Donohue writes about how the idea of intimacy has been used and abused in our culture and how various forms of media, including the Internet, result in overexposure that masquerades as intimacy. He wrote this before the explosion of social media sites and the phenomenon of blogging in which writers are able to share from the heart.
I am conflicted about (and often overwhelmed by) all of these vehicles of communication. Yet here I am praying and striving to be honest and real in the “blogosphere.” Every so often I feel something like bile rise up in my throat – I want to interpret it as writer’s block when in fact it may well be my soul’s deep desire for self-preservation, to step back into that space of silence, of being reserved and anonymous.

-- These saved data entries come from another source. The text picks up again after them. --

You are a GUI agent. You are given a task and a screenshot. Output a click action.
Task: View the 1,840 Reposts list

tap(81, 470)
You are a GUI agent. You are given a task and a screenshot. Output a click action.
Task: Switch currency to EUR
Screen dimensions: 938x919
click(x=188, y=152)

Don’t get me wrong. I appreciate being connected with friends near and far, keeping up with significant life-changing events, even as we enjoy the mundane, as we challenge each other in Words with Friends and “like” each other’s FaceBook status. There is no way I could stay connected with so many with whom I have walked during various seasons of life. This is a good thing. But so might be the occasional fast from such activity. Easy access to social media and Internet technologies does not circumvent the need to connect with each other face to face. It does not satisfy the yearning that can only be touched by sitting in the presence of the other.
“‘The hand of the stranger is the hand of God.’”

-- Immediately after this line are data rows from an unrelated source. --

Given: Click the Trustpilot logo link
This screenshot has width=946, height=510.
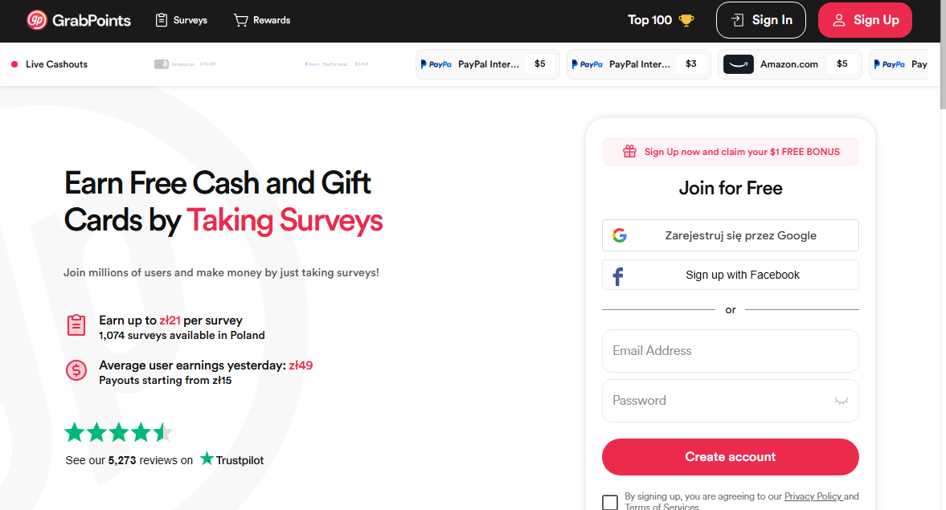Looking at the screenshot, I should click(232, 460).
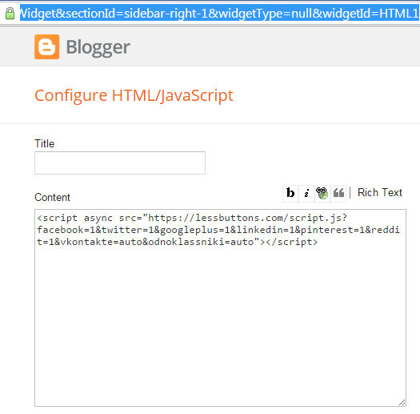
Task: Place cursor on the opening script async tag
Action: 74,218
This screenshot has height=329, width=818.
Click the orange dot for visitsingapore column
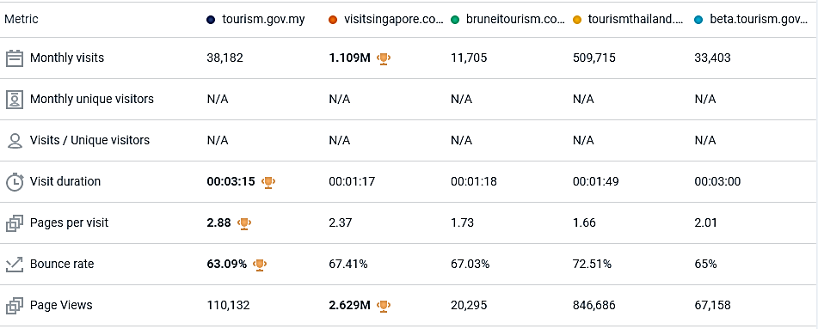(x=333, y=21)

Something happens when we are truly present with the other. When we pause and take a deep breath. When we really look at the one we are with, look beyond the surface. If we listen closely – as if we are listening not for words but for a breath, for the rhythm of a heartbeat and the sound of cells dividing – in this space we begin to encounter our neighbors, not as we imagine them to be, but as they are, holy and complete. We may find that we see not only children of God but the embodiment of God.

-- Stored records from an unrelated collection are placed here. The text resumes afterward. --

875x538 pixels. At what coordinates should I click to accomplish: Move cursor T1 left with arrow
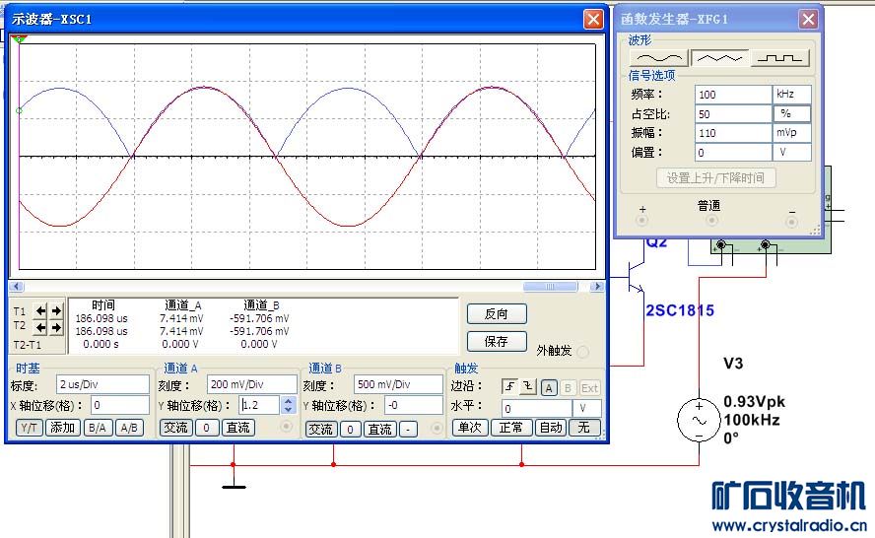click(41, 310)
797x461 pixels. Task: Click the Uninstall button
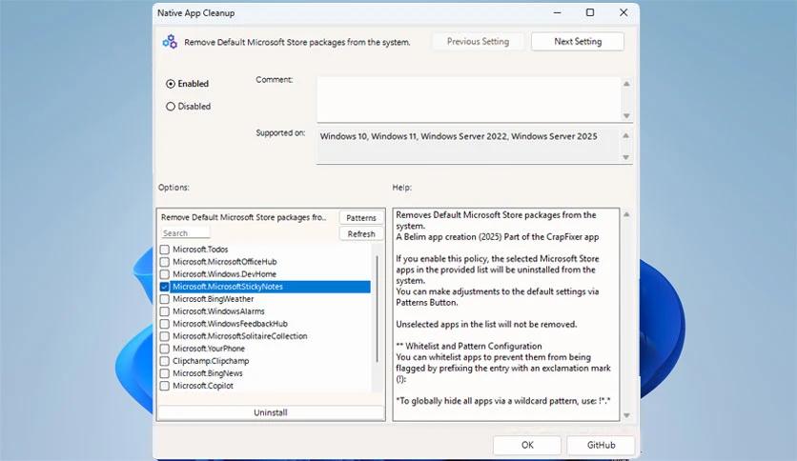[271, 412]
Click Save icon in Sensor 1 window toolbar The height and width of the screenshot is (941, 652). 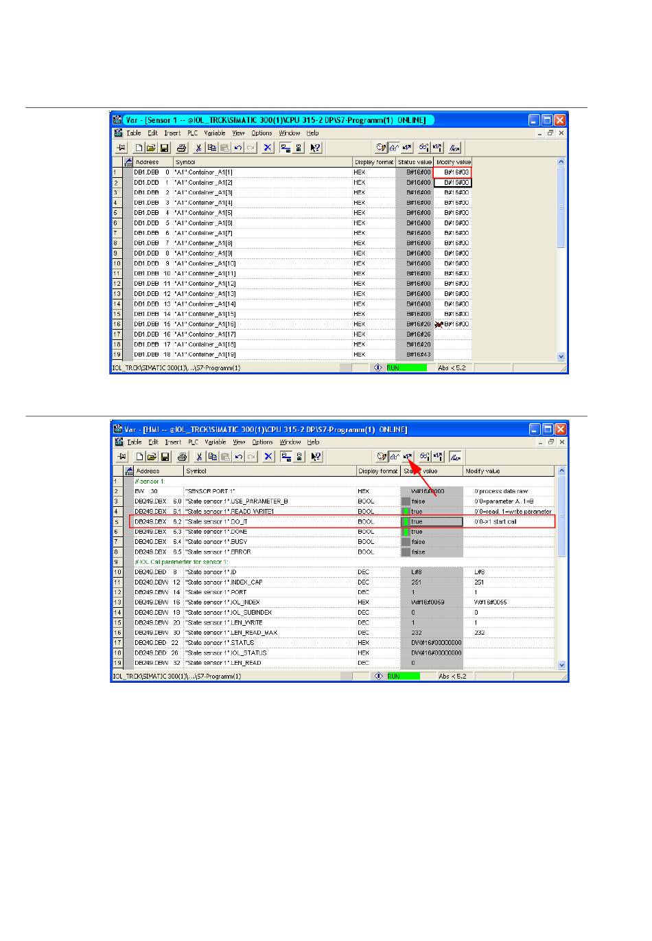click(164, 148)
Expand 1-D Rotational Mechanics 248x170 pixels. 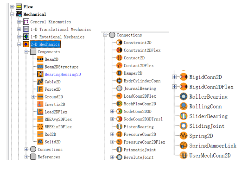(19, 37)
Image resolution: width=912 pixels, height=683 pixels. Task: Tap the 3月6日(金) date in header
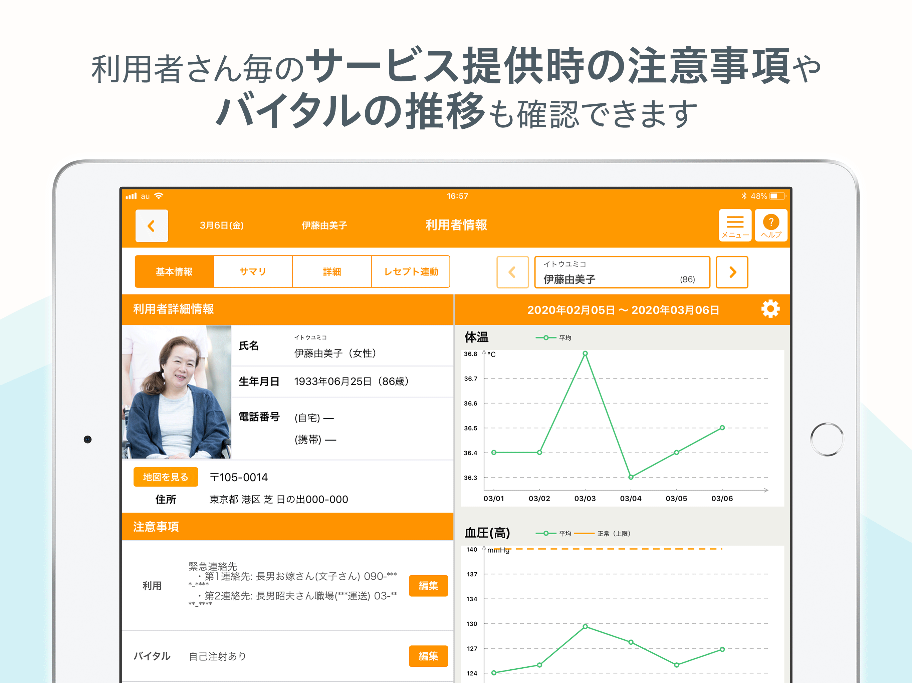(222, 226)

This is easier said than done. I encountered it in a very profound way in the somewhat controlled environment of an 8-day silent retreat with about 16 other folks from very different places and points on the spiritual journey. We sat together in meditation for a few hours each day. We observed silence for the entire time, not speaking with one another until the last day. The sense of intimacy and community that was born in that time was palpable. That practice of patiently waiting in silence, day after day, created something within us and among us that we could not have achieved if we had spent those days sharing with each other from the heart. In the silence we found an intimacy that was deeper and more profound than what we would have encountered in our most vulnerable, spoken stories.
The same can happen when we are willing to reach out to our neighbor who is different. What we do for one another can be significant but it is never as deeply life changing as the slow, consistent process of being present.
As I step away from ministries at St. Francis and our beloved Glenmoor community, I am grateful for the ability to remain connected through technology and social media. I am grateful to all who choose to follow this blog and to share it with others; in a sense a community is springing up among us in this space, and I hope it is a blessing.
As I move forward, privileged to launch a new ministry in Jacksonville – a church without walls – I look forward to meeting others who long to explore a yearning to go into the world, sharing the grace and love of Christ with neighbors, especially those edge dwellers – folks who often feel like the “out” crowd rather than the ”in,” no matter where they may appear to fall on the “social scale.” I imagine a church without walls that welcomes all – those who feel invisible or shunned by society or organized religion and those who are looking for a way to live out their faith that has meaning and embodies the Spirit that is Love.
Donohue tells us that “the stranger does not come accidentally,” but comes bearing surprising gifts. As we reach out to the strangers among us, may we each find all manner of gifts. May we each find the hand of God.